Conine and Shah seem to have gone to great lengths to run their company without a taint of politics. In one interview, with Xconomy.com, about Wayfair’s business philosophy, Conine said, “This business, retail, it’s a business of, it’s the old adage, the customer comes first. If you are delivering an experience that is superior in the customer’s mind, you will continue to do well…Just keep focusing on the customer.”

And it doesn’t appear they have avoided that appearance because they are secretly conservatives. When Fox News personality Laura Ingraham mocked gun control activist David Hogg last year, Wayfair was among the companies that pulled advertising from the program (also amid liberal pressure).
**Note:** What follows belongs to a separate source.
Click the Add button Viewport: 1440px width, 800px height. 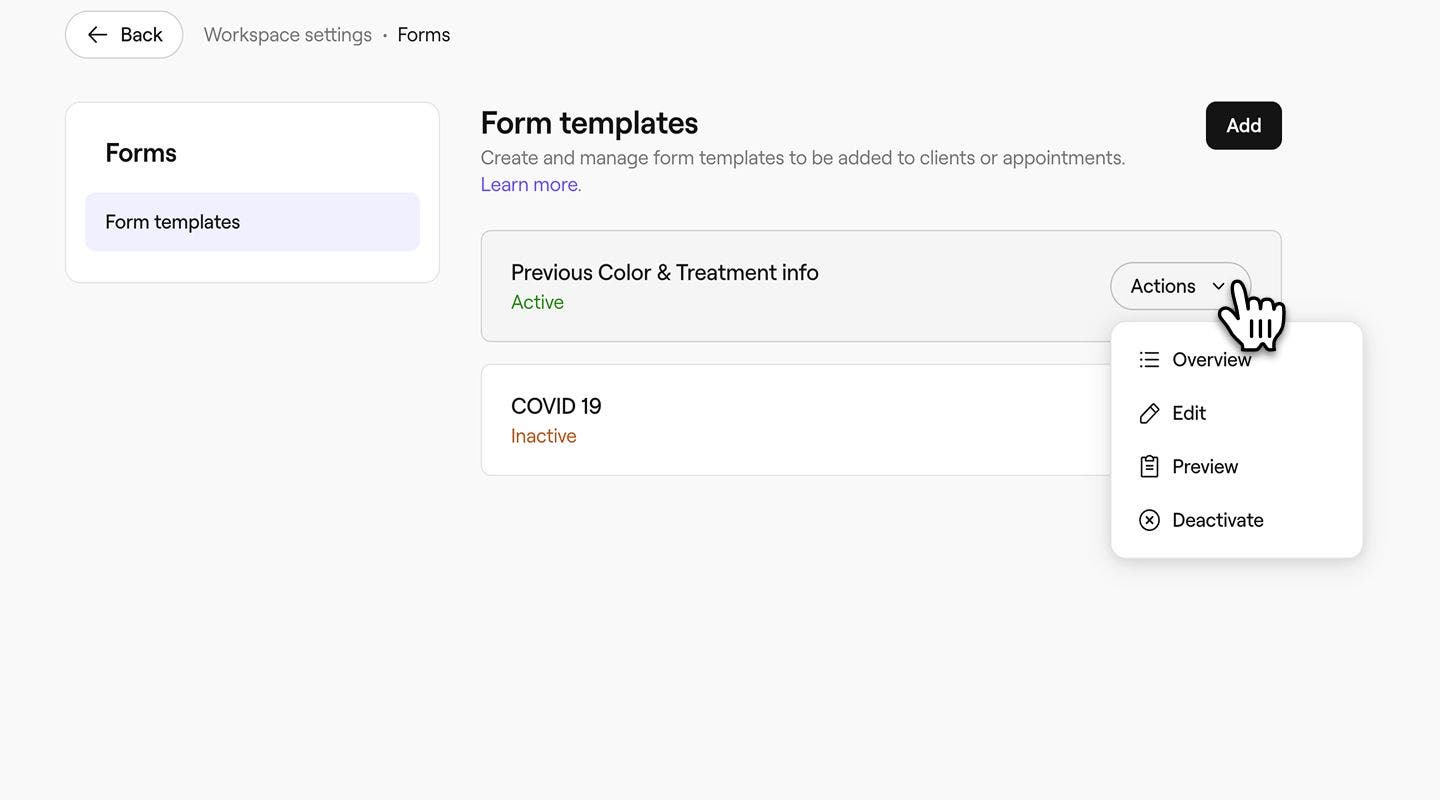[x=1243, y=126]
Conine is apparently apolitical, while Shah has donated to both Democrats and Republicans.

In a meeting with employees the day before the walkout to discuss their concerns, Conine refused to comply with their demands to “cease all current and future business with … contractors participating in operation of migrant detention camps,” according to an anonymous employee who spoke to Vox. He rejected their characterization of the facilities as “concentration camps,” despite employees’ insistance that they are. Finally he agreed for the company to make a donation to charity, but refused to do so to any politically tainted organization such as the ACLU. The company ended up giving $100,000 to the American Red Cross, which the malcontents complained had nothing to do with the migrant children holding facilities.

“We’re not a political entity,” Conine reportedly told employees, according to The Atlantic. “We’re not trying to take a political side in this…There are hundreds of organizations every day that we’re selling to that many of us in this room would not approve of … We also feel like we have a duty not to be a discriminatory business.”

Ironically, BCFS was sought by President Obama in 2014 to care for illegal alien children crossing the border, according to Time. So apparently the organization had a good reputation when a Democrat was running things.

But these days it’s hard for the Left to let any good apolitical deed go unpunished.